Madame la Ministre,

Nous n’irons pas demain mardi 14 janvier 2019 vous écouter à votre journée de lancement du plan de formation des travailleurs sociaux !

Plan destiné à soutenir et à accompagner les travailleurs sociaux dans la mise en œuvre des évolutions portées par la stratégie de prévention et de lutte contre la pauvreté et notamment la logique de parcours. 
… mise en synergie des acteurs des territoires, « choc de participation » au profit des personnes accompagnées, rapprochement des politiques d’insertion sociale et professionnelle, renforcement des pratiques d’accompagnement et de soutien au parcours

Votre plan est une attaque à l’exercice de nos métiers.

Le problème ne relève pas de la formation des travailleurs sociaux mais vient des pouvoirs publics quant à la stigmatisation des exclus et des plus précaires d’entre nous, « responsables » d’après vous, de l’état dans lequel ils se trouvent. Le gouvernement auquel vous appartenez réfléchit ses politiques sociales dans une logique purement comptable et technocratique bien loin de l’intérêt des populations. Votre « société –dite- inclusive » concernant les personnes en situation de handicap, laisse certains sur le bord du chemin faute d’alternative. Cela devient insoutenable  de nous faire porter la responsabilité de vos échecs, à nous, professionnels et aux personnes que nous accompagnons.

Nous sommes aujourd’hui les seuls garants de l’intérêt des plus faibles, nous écoutons sans relâche leur souffrance, malgré les réductions de postes dans vos économies d’échelle.

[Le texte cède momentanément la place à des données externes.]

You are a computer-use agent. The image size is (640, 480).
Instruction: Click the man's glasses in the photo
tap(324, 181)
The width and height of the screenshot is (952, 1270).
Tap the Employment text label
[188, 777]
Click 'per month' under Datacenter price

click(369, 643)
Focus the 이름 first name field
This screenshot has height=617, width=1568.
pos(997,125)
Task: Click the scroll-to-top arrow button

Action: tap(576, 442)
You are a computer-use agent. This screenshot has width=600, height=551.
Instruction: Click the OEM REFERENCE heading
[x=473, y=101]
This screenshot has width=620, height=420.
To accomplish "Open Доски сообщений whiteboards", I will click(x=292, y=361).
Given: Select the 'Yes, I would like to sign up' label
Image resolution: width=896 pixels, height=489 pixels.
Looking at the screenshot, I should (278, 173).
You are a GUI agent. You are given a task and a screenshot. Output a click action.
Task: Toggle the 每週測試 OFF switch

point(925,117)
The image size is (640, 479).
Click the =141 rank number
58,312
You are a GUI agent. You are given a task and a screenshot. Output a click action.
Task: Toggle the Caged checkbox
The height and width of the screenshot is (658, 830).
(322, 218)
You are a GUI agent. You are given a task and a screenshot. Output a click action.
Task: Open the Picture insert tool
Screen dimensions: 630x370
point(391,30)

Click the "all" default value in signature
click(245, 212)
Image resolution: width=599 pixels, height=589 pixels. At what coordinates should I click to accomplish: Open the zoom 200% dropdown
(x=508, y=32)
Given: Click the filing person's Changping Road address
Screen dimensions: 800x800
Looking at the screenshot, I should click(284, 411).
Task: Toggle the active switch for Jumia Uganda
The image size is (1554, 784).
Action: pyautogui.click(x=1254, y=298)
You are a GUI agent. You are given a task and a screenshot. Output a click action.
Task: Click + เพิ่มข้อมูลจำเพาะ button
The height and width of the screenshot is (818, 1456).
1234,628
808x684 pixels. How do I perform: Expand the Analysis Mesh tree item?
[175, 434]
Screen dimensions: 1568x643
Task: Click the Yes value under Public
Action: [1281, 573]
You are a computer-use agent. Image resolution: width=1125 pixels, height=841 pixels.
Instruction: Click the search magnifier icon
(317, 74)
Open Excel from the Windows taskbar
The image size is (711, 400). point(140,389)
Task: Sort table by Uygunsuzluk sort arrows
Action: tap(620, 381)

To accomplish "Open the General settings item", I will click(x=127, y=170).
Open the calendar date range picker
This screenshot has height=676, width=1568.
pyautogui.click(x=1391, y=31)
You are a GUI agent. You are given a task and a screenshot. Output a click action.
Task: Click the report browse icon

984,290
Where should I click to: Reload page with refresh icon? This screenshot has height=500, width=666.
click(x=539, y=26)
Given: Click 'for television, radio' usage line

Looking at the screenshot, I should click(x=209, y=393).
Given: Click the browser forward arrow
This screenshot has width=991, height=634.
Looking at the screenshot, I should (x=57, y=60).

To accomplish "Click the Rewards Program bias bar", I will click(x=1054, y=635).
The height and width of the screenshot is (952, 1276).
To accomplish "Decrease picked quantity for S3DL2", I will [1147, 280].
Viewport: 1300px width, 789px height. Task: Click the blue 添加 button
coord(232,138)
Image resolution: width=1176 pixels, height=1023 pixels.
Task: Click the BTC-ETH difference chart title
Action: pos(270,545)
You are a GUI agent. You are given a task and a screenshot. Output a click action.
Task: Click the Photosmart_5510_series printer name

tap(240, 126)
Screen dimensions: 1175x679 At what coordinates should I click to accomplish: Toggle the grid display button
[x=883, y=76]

Vous venez de réformer nos diplômes alors que pendant plus de 5 ans, l’ensemble du travail social a manifesté, demandé audience pour expliquer que l’urgence et le problème n’étaient pas dans nos formations mais dans la perte de sens de notre travail, les dégradations des conditions d’exercice, l’absence de solutions réellement bien-traitantes concernant les personnes accompagnées, les suppressions de postes et l’abandon des territoires affaiblissant le lien social, et enfin dans la non- considération de toutes ces familles, enfants vivant dans la rue ou retenues en rétention dans des conditions indignes … .

En plein mouvement social où votre réforme des retraites pour laquelle nous demandons son abandon va encore dégrader les conditions de vie de l’ensemble de la population et surtout des plus précaires, nous ne viendrons pas vous entendre continuer de déconsidérer les professionnels du travail social ! Nous réclamons d’urgence les moyens humains et budgétaires nécessaires à l’exercice de nos métiers.